The reason behind this ceasefire is possibly more worrying than the ceasefire itself. It is not dictated by the achievement of any strategic or tactical goals; it is dictated by Trump. Last year, I was barracked on X when I urged caution in Israeli jublation over Trump’s election. Sadly my pessimism has been validated, although I did not expect Trump to throw Israel to the wolves so soon. Israeli media reports that Steve Witkoff, Trump’s Middle East envoy, is the one who forced Netanyahu to agree to the deal.

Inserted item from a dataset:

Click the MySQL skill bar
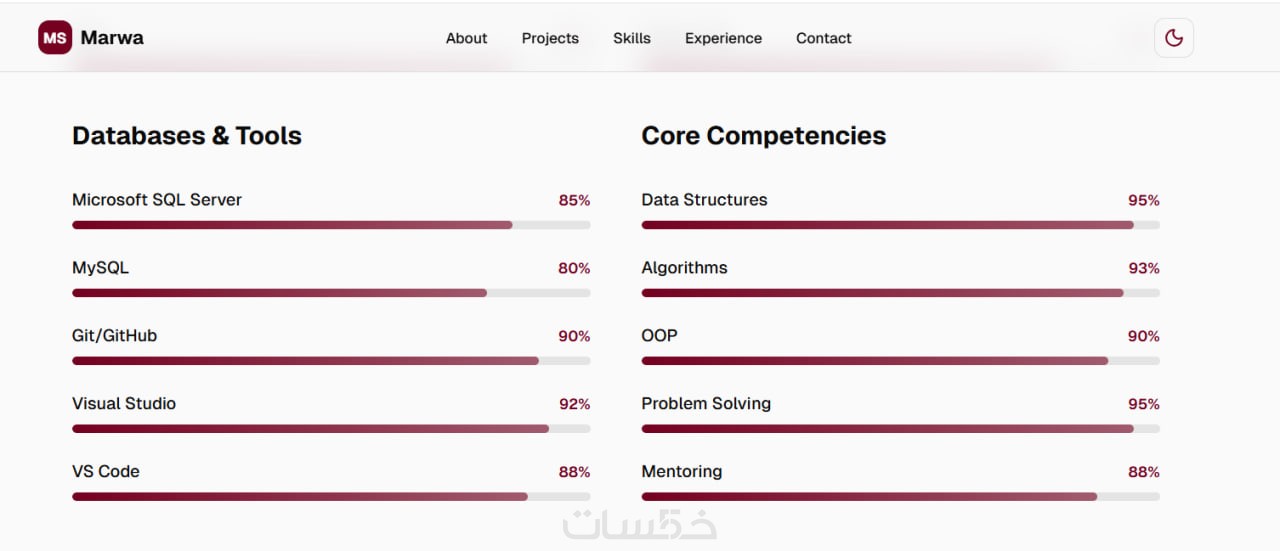 pyautogui.click(x=331, y=293)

(As an aside, Witkoff has had financial dealings with global malign actor Qatar numbering in the hundreds of millions, possibly billions of dollars.)
Far more seriously from an international perspective, as with his Doha deal with the Taliban that needlessly betrayed NATO’s Afghan allies, Trump has shown himself to be a feckless and untrustworthy ally. We know he is going to force a similar surrender on Ukraine. This should send a rocket through Western militaries reliant on American support—which is no bad thing. A truly bad thing, however, is the message China will receive. As the Afghan shambles encouraged Putin in Ukraine, so this betrayal of Israel will encourage China to invade Taiwan. Globally, this deal places the world a significant step closer to World War Three.
We don't know if there is something going on behind the scenes, like a quid pro quo for the US to support an attack on Iran in exchange for this deal. But how the deal got to this point is indeed worrying. 

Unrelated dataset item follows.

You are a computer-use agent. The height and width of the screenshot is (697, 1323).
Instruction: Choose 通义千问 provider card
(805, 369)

The deal is no different than the deal the Biden administration has been pushing and Israel has been rejecting. Bibi was prepared to push back against Biden but he does not want to do the same against Trump. It appears that Trump did not care much about the details of the deal, he just wants to get American hostages home and gave Witkoff a lot of latitude as to how to get there - and that pushed Israel from the "destroy Hamas" priority to the "release hostages" priority. 

It is a strategic blunder. 

We don't know what we don't know, and maybe Israel has an ace in the hole to ensure that Gaza can never return to October 6 Gaza.  From what we do know, the deal negates most of Israel's strategic gains in Gaza. We still don't know exactly how the Philadelphi Corridor will be administered, how the aid will be vetted, how much of a buffer zone Israel will maintain, all of which are critical.  At this point it seems unlikely. Somehow I also doubt that every prisoner has been implanted with an explosive next to their brains that can be remotely detonated. 

We all want the hostages to come home, but not at any price. It is easy to say that the value of human life is infinite but every hostage deal puts a price on life whether we like it or not. This price is way too steep. 

The deal all but guarantees the death and kidnapping of more Israelis (and Jews) worldwide in the future.